## Problem requirements
Only some lines are wanted. Transcribe, exactly, the lines below from the line with "Select the pencil editor sidebar icon" up to and including the line with "Viewport: 1366px width, 651px height.".

## Supplied records
········

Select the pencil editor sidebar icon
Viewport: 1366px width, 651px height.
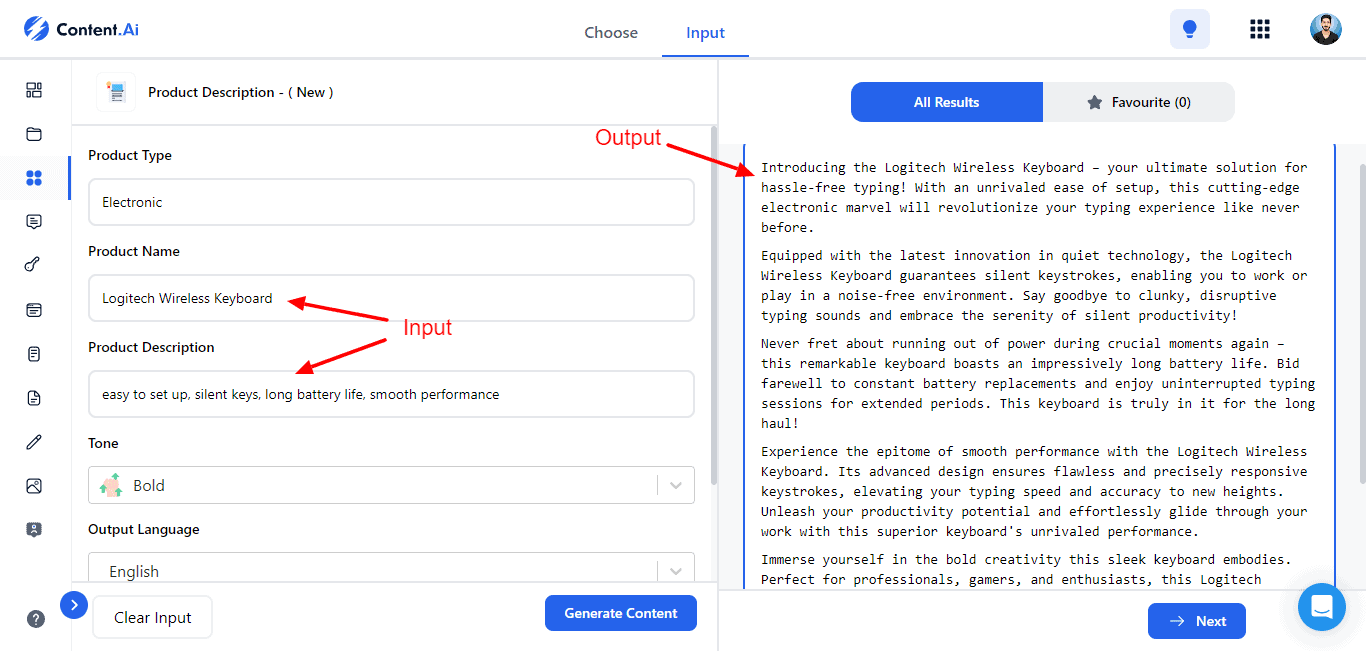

········

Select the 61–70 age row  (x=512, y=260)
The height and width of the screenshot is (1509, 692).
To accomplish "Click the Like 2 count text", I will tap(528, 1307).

········

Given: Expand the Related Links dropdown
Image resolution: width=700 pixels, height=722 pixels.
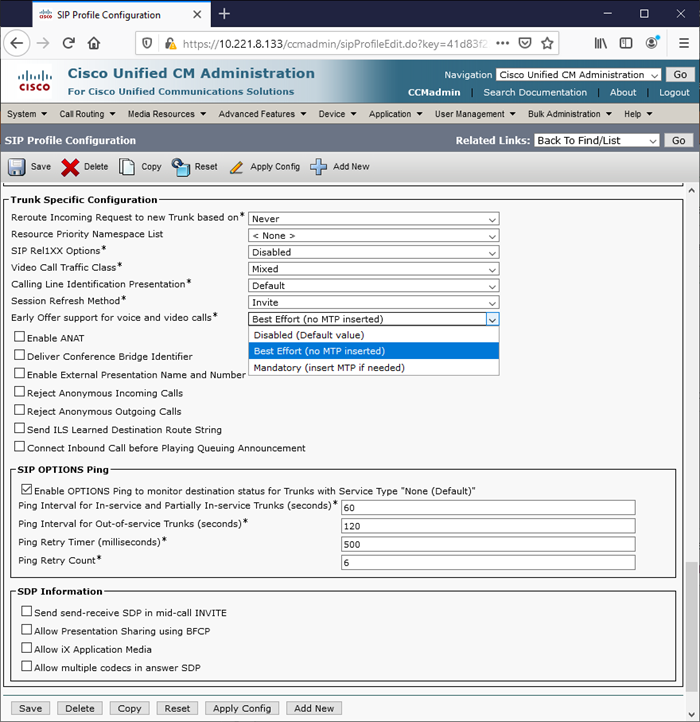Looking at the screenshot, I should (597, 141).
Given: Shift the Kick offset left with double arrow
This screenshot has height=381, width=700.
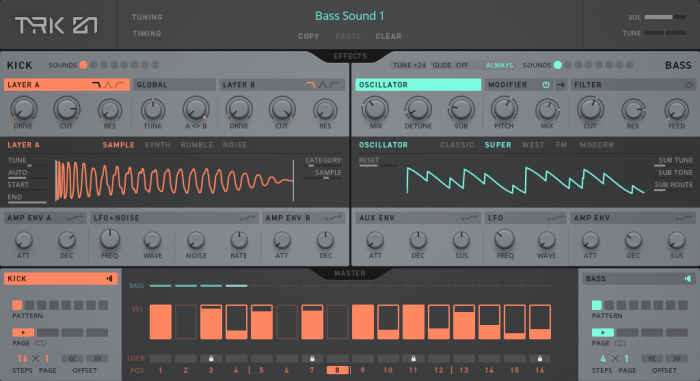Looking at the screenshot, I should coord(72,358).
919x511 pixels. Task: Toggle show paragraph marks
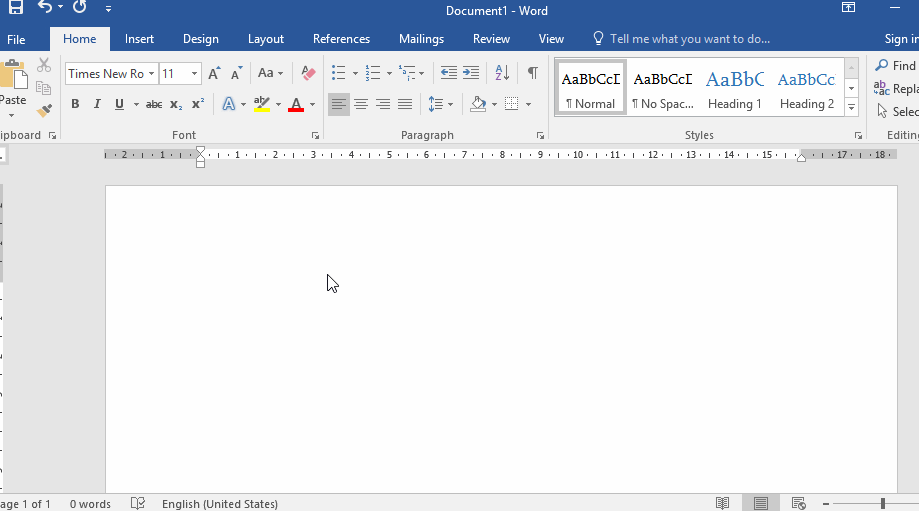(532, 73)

········

## Task solution
Select the pencil editor sidebar icon
Viewport: 1366px width, 651px height.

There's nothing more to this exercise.